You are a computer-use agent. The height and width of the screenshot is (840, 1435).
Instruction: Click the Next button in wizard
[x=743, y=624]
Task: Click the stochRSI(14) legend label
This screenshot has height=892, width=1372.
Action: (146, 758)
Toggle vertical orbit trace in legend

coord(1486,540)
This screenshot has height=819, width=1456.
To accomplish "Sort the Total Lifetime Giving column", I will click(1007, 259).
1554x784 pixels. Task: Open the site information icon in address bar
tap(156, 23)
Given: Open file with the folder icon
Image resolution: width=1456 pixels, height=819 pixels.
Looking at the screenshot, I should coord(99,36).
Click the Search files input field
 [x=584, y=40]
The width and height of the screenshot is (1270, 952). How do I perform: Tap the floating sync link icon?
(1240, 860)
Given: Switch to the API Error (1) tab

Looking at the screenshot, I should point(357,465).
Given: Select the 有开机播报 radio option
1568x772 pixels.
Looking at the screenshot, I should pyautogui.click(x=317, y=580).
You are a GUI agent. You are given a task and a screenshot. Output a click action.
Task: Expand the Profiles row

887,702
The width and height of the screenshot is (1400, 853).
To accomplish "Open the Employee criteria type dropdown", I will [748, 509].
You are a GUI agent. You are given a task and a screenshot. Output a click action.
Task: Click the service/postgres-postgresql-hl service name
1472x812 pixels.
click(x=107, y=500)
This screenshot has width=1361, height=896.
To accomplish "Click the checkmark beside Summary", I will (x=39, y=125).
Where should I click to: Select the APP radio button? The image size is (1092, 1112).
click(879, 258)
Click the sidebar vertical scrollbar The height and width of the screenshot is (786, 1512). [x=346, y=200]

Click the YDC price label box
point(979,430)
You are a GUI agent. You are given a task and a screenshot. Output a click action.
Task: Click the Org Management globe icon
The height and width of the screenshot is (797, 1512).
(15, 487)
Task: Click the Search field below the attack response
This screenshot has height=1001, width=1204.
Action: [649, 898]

------------------------

Filter the data above, keeping only lines that include the string "will".

REPLY TO THE TASK:
To accomplish "Sort the Total Lifetime Giving column", I will click(1007, 259).
To accomplish "Open the Employee criteria type dropdown", I will [748, 509].
To accomplish "Click the checkmark beside Summary", I will (x=39, y=125).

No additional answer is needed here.